NONE of the major polling firms in the world (at least in the last 50 years when scientific surveys have been the norm) were as humiliated as Russian experts at the end of 1993. Their attempts to predict the outcome of the first free Russian parliamentary elections in December of that year were woefully inaccurate. The Russian pollsters grossly overestimated the chances of the democrats, headed by Yegor Gaidar, and underestimated the prospects for Vladimir Zhirinovsky's party of rabid nationalists. Also
surprising, and contrary to the predictions of most pollsters, was the high level of support for the Communists, led by Gennady Zyuganov.
The task of Russian pollsters in predicting the next parliamentary election in December 1995 is much more difficult than it was two years ago. Of course, the spectacular increase in the number of parties and alliances that entered the election campaign (50 parties are already registered) has deeply complicated the task of accurate forecasting.
However, the unpredictability of the Russian election has more serious roots. Indeed, a real drama is evolving: Russians are obsessed with two opposite passions - hatred of the existing regime and fear of a new upheaval in their country.

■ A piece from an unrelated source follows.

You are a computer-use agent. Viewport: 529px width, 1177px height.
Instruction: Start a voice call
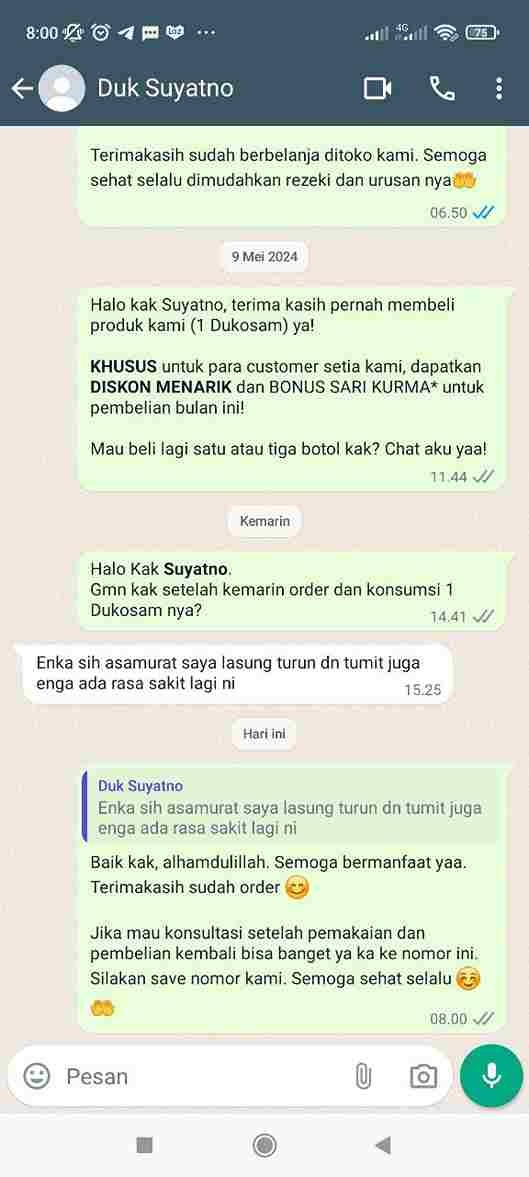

All surveys conducted in the last year point to one conclusion - the masses have lost confidence in the political institutions that emerged after the anti-Communist revolution of 1991. According to the data of the All-Russian Center of Public Opinion Studies, no more than 5 to 10 percent of those surveyed trust Boris Yeltsin. Viktor Chernomyrdin's government and parliament enjoy no more support than does the president. The majority of people depict their politicians as corrupt individuals who pursue onl y their private goals - wealth and power - and are completely indifferent to public interests. Very few Russians express doubt that the highest dignitaries in the country - Prime Minister Chernomyrdin and his first deputy Oleg Soskovets, or the head of the Federal Council, Vladimir Shumeiko - are guilty of the blatant corruption with which they have been charged. Most accept that collusion between criminals and politicians at all levels of the bureaucratic hierarchy is pervasive in society. This prevailin g attitude helps explain why the Russian police could not find in this past year the murderers of several dozen prominent businessmen and journalists.
However, nowhere was the hatred of the Kremlin revealed so evidently as it was during the Chechen war. It could be expected that Russians, who nurture extremely negative attitudes toward Chechens living in Russian cities, would have enthusiastically supported the war that the Kremlin launched against Chechnya. Just the opposite occurred. Surveys indicate that one-half to two-thirds of all Russians condemned the Kremlin for this travesty. Chernomyrdin himself, in a recent interview with Izvestia, lamente d the hatred of those in power in Russia, even as he tried to suggest that it was a permanent trait of the Russian mind.
Although they distrust their ruling elite, at the same time most Russians are terribly afraid of any significant changes. So far, a majority of Russians have found some niches for themselves in their new, post-Communist lives. They miraculously avoided starvation in 1992-93 by cultivating more in their private vegetable plots. These gardens are now a guarantor of their survival, even if they are fired from their jobs. Many Russians changed their occupations, and even if their standard of living deterior ated significantly, they are able to earn enough money to avoid becoming beggars or burdens to their children.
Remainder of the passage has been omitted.